7. Shortcuts. In Windows, the pop-up menu buttons often have shortcut keys associated with them: rather than click on ‘Save’ or ‘Discard’ you can just hit S or D. On a Mac you have to move the mouse. Again I invoke C.S. Lewis. Windows lets you do more things, more easily, therefore is better.

8. Menu bars. I won’t go into the plusses and minuses of a menu bar that stays in one place as opposed to a menu bar for each open window. I suppose they both have their points. But guess which one I prefer and which one I find prissy and didactic.

So there you have it. A definitive set of arguments that will surely settle this old chestnut once and for all and bring the Applistas defecting over in flocks.
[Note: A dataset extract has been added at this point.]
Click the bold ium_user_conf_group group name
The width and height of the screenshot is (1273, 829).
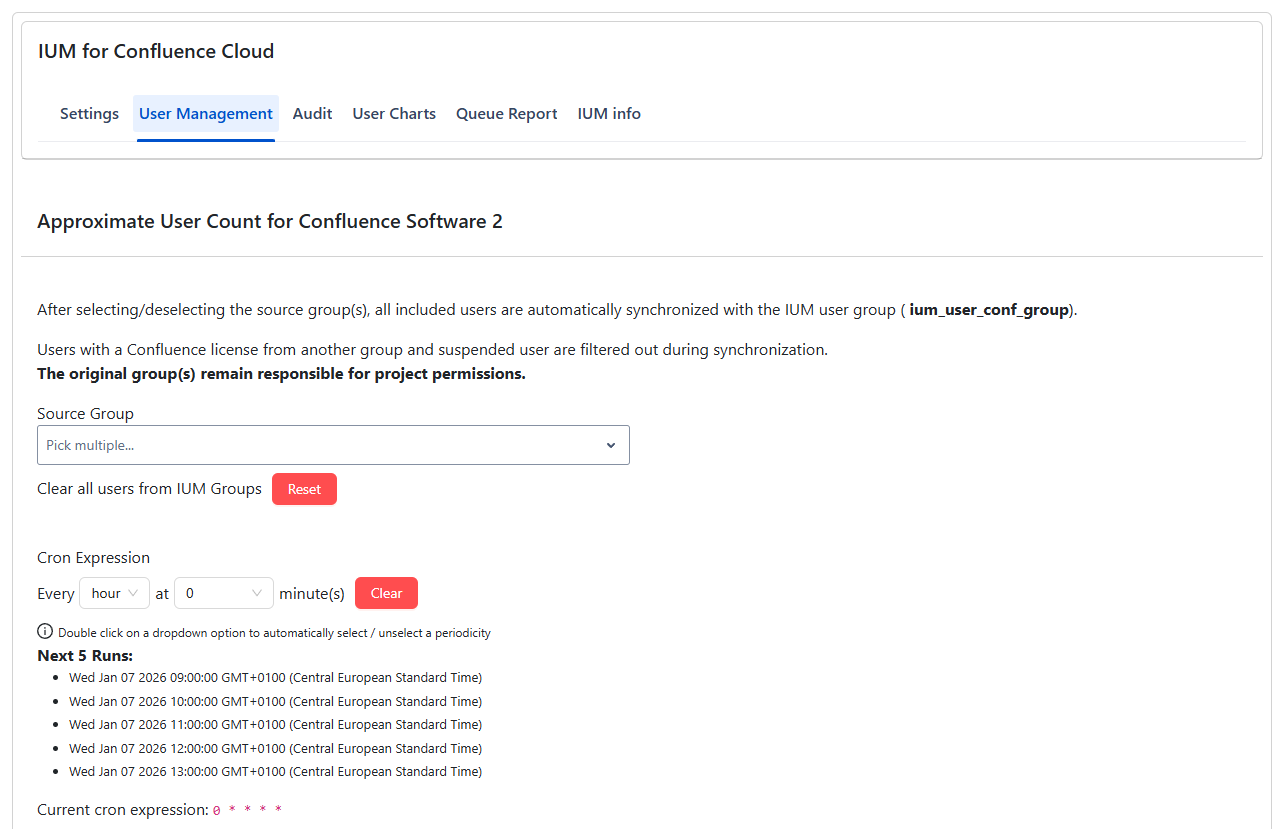click(x=989, y=310)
Y’know, I might have brought down a mighty empire today. I feel pretty good about that.

Makes you laugh, makes you cry, and somewhere in between

One of those quirks of synchronicity brings three instances of unprofessionalism to my attention within 24 hours, ranging from “disgraceful + should be a hate crime”, to “disgraceful, but …” to “disgraceful but … oh heck, it’s hilarious.”

Item 1: a trans woman in San Francisco (i.e. for the slow of uptake, someone who “used” to be a man, though she would probably say she’s always been a woman, just now it’s more obvious) went to get her driving licence updated with her new details. The apparatchik who processed the application then wrote to her, privately, at her home address, to say that that 1. she had made a “very evil decision”, 2. that she was “an abomination” and that 3. homosexuals should be put to death.

Assuming this individual to have been motivated by a form of Christian belief (isn’t it sad that I inevitably make that assumption? Yet the inevitability is, well, inevitable), I would respond that points 1 and 2 really should be referred to the Creator, and point 3, quite apart from being wrong, isn’t germane to the issue since we’re talking about a trans woman. Get your facts right for goodness sake.

Anyway, that’s the “disgraceful + should be a hate crime”. I hope the twit gets fired and some good, positive case law comes out of it.

(Later edit: more on it here. The writer apparently signed the letter, “In charity, Thomas.”)

Item 2: A couple who thought they were renewing their wedding vows at a ceremony in the Maldives, by some priest guy chanting in some quaint foreign religious language type style, were shocked to learn he was in fact informing them that: “Your marriage is not a valid one. You are not the kind of people who can have a valid marriage. One of you is an infidel. The other, too, is an infidel – and we have reason to believe – an atheist, who does not even believe in an infidel religion. You fornicate and make a lot of children. You drink and you eat pork. Most of the children that you have are marked with spots and blemishes. These children that you have are bastards.”

The tape appears to cut off before he moves on to “Your mother is a hamster and your father smells of elderberries.”

That’s the “disgraceful, but …”, the “but” being in this case that it’s quite possible the guy is getting fed up of his religion being used as a picture postcard by well-off westerners to whom it’s all gibberish but looks pretty. He probably sees many more of these than the American motor clerk sees transgender drivers. Everyone has a blowing point.

And finally … The Australian guy who went to the tattooist to have a a yin-yang symbol and some dragons tattooed on his back, and unknowingly came away with a 16″ picture of a … well, something else, for which 16″ is pretty darn impressive, if probably not very comfortable.

His suspicions were aroused when he showed it to his housemate, who replied, “I don’t think it’s the tattoo you were after.”

This is of course hilarious for so many reasons, not least that it gives us a post by Scott Adams who says it all much better than I could.